= Commonwealth Press Union =

The Commonwealth Press Union (CPU), formerly the Empire Press Union, was an association composed of 750 members in 49 countries, including newspaper groups (with several hundred newspapers), individual newspapers, and news agencies throughout the Commonwealth of Nations (Britain and mostly its former colonies). They were represented within the CPU by their proprietors, publishers or senior executives.

The aims and objectives of the organisation were to uphold the ideas and values of the Commonwealth; to promote, through the press, understanding and goodwill among members of the Commonwealth; and to advance the freedom, interests and welfare of the Commonwealth press and those working within it by i) monitoring and opposing all measures and proposals likely to affect the freedom of the press in any part of the Commonwealth, ii) working for improved facilities for reporting and transmitting news, and iii) promoting the training of all involved in the Commonwealth's press.

The CPU offered some of the Commonwealth's most prestigious awards, including the Commonwealth Press Union Fellowship in International Journalism and the Harry Brittain Fellowships.

The origin of the organisation went back to 1909 with the staging of the first Imperial Press Conference. This led to the creation of the Empire Press Union, which later became the Commonwealth Press Union.

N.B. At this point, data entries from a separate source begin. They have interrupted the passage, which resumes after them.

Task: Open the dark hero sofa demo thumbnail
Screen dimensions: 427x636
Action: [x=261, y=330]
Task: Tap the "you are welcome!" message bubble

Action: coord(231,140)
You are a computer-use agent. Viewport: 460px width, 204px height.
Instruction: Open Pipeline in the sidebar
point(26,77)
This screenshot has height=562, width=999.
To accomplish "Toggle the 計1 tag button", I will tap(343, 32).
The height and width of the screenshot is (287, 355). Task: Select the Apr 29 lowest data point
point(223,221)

The CPU was wound up on 31 December 2008. According to a press release on the former organisation's website, a new organisation, provisionally named the Commonwealth Press Training and Education Trust was formed in January 2009 "to carry on the vital work of the CPU".

==Commonwealth Press Union Media Trust==
The Commonwealth Press Union Media Trust aims to continue to promote the spirit of the CPU. CPU Media Trust will provide a "virtual" successor to the old organisation, taking forward its aims and aspirations to support the 21st century's media.

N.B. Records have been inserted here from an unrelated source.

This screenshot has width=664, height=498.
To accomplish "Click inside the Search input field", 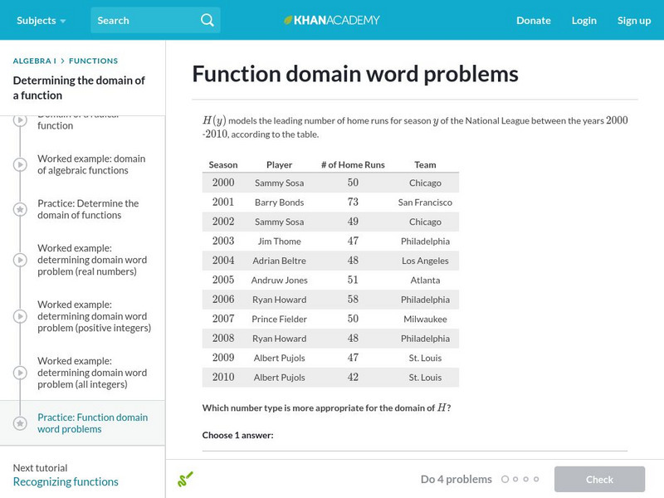I will pyautogui.click(x=137, y=19).
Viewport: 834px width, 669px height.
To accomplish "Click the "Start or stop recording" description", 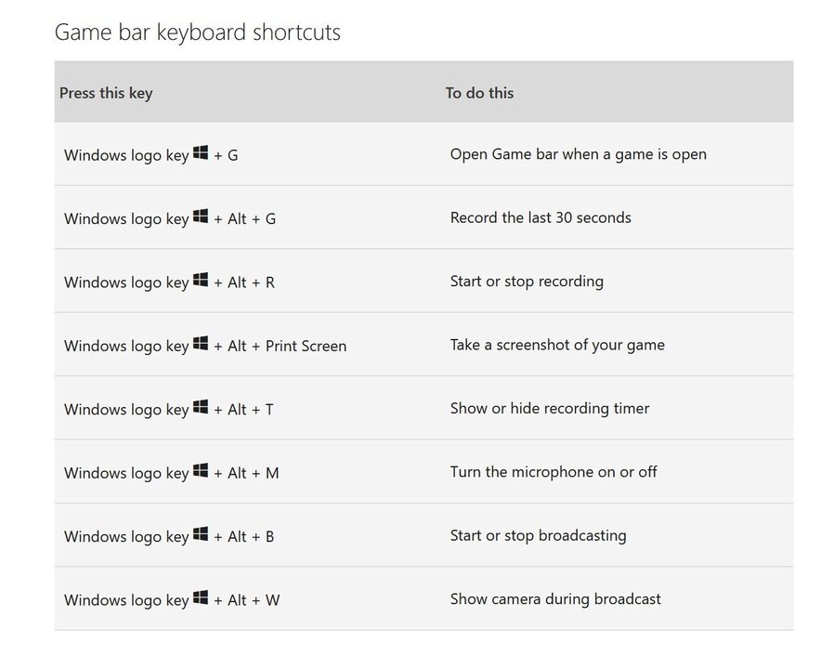I will (x=527, y=281).
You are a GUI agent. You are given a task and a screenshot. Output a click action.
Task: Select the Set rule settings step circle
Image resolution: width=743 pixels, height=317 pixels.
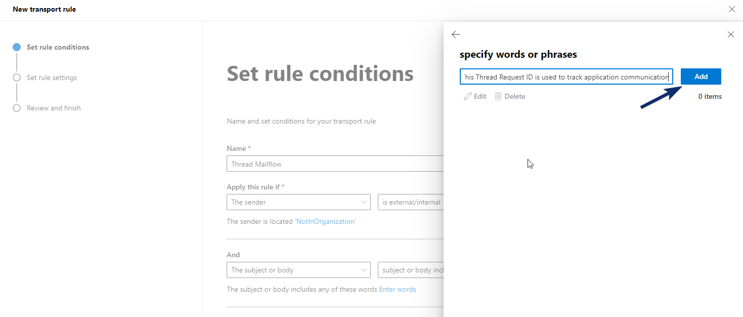coord(17,77)
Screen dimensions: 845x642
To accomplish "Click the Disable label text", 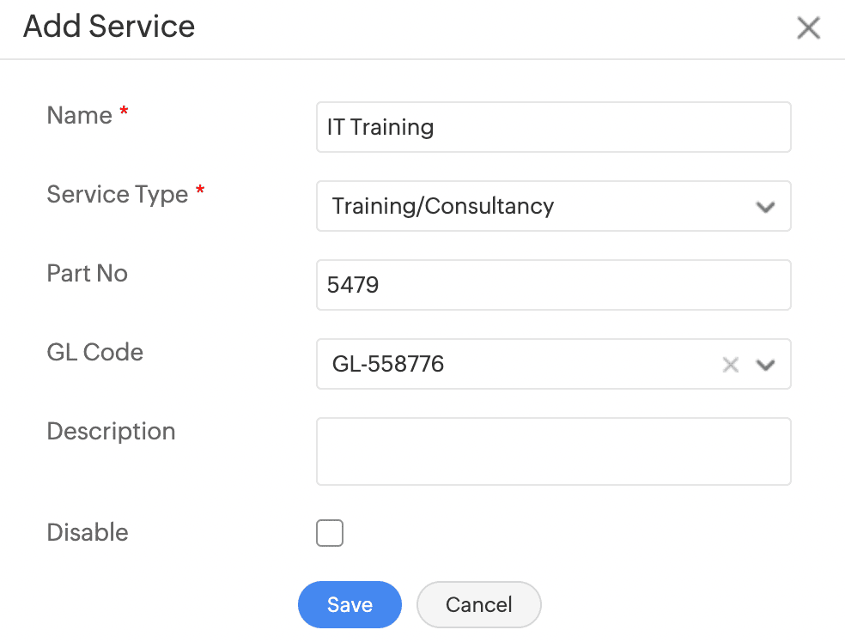I will (88, 533).
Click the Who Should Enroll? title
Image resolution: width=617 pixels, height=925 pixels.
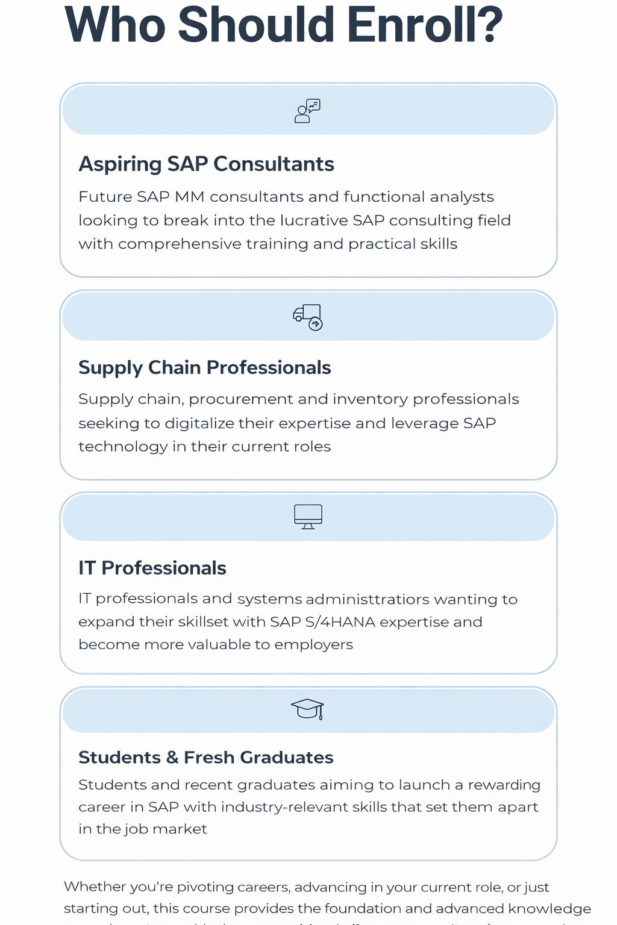point(283,25)
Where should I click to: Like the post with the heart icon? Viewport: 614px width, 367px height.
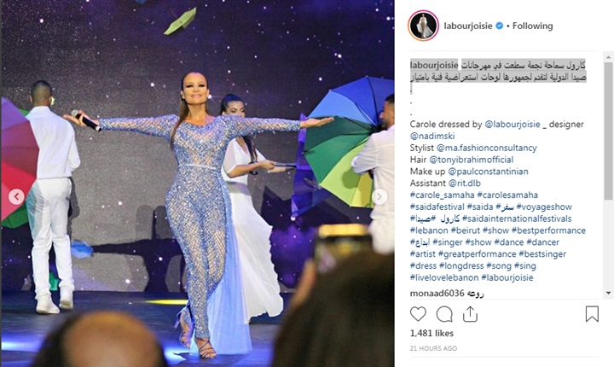click(418, 314)
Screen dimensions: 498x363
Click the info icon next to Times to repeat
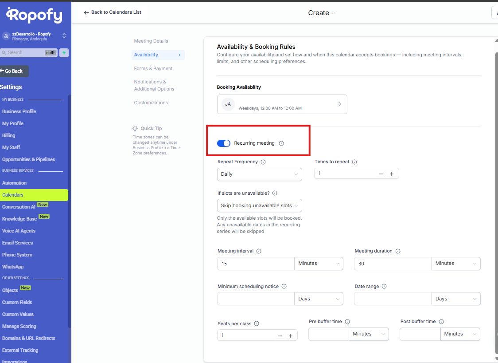[354, 162]
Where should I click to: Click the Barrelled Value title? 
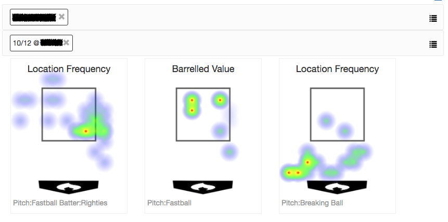coord(203,69)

The CPU Media Trust has been established to defend the interests of the Commonwealth media. The Trust is committed to a professional, ethical and effective media across the Commonwealth. Its primary concerns are supporting media freedom and media rights, the training of journalists in the skills necessary for them to enable their work and a thorough understanding of media law and the establishment and support of self-regulatory bodies throughout the Commonwealth.

Lord Black of Brentwood of the Telegraph Media Group chairs the CPU Media Trust board of Trustees. The other members of the board are Patsy Robertson, Bob Satchwell, Derek Smail, Ian Beales, Robin Esser, Phil Harding and John Spencer. Also currently Lindsay Ross, former Director of the CPU, is Consultant to the Trust.

===Online training===
The CPU Media Trust is now offering a selection of online training courses which are accessible to all. The courses are in basic journalism & ethics, business journalism and newsroom management, and are designed to be conducted and completed online.

This is a key pillar of the Trust's work, using modern communication tools to strengthen the skill base and increase the professionalism of the Commonwealth media.

===Media Law Project 2011===
The promotion of democracy and human rights has been a major undertaking by the Commonwealth and the Secretariat for decades. Yet as democracy has increased throughout the Commonwealth, media freedom has decreased. This project is aiming to create a report that will be presented to Commonwealth ministers and officials in an effort to create momentum for changes across the Commonwealth.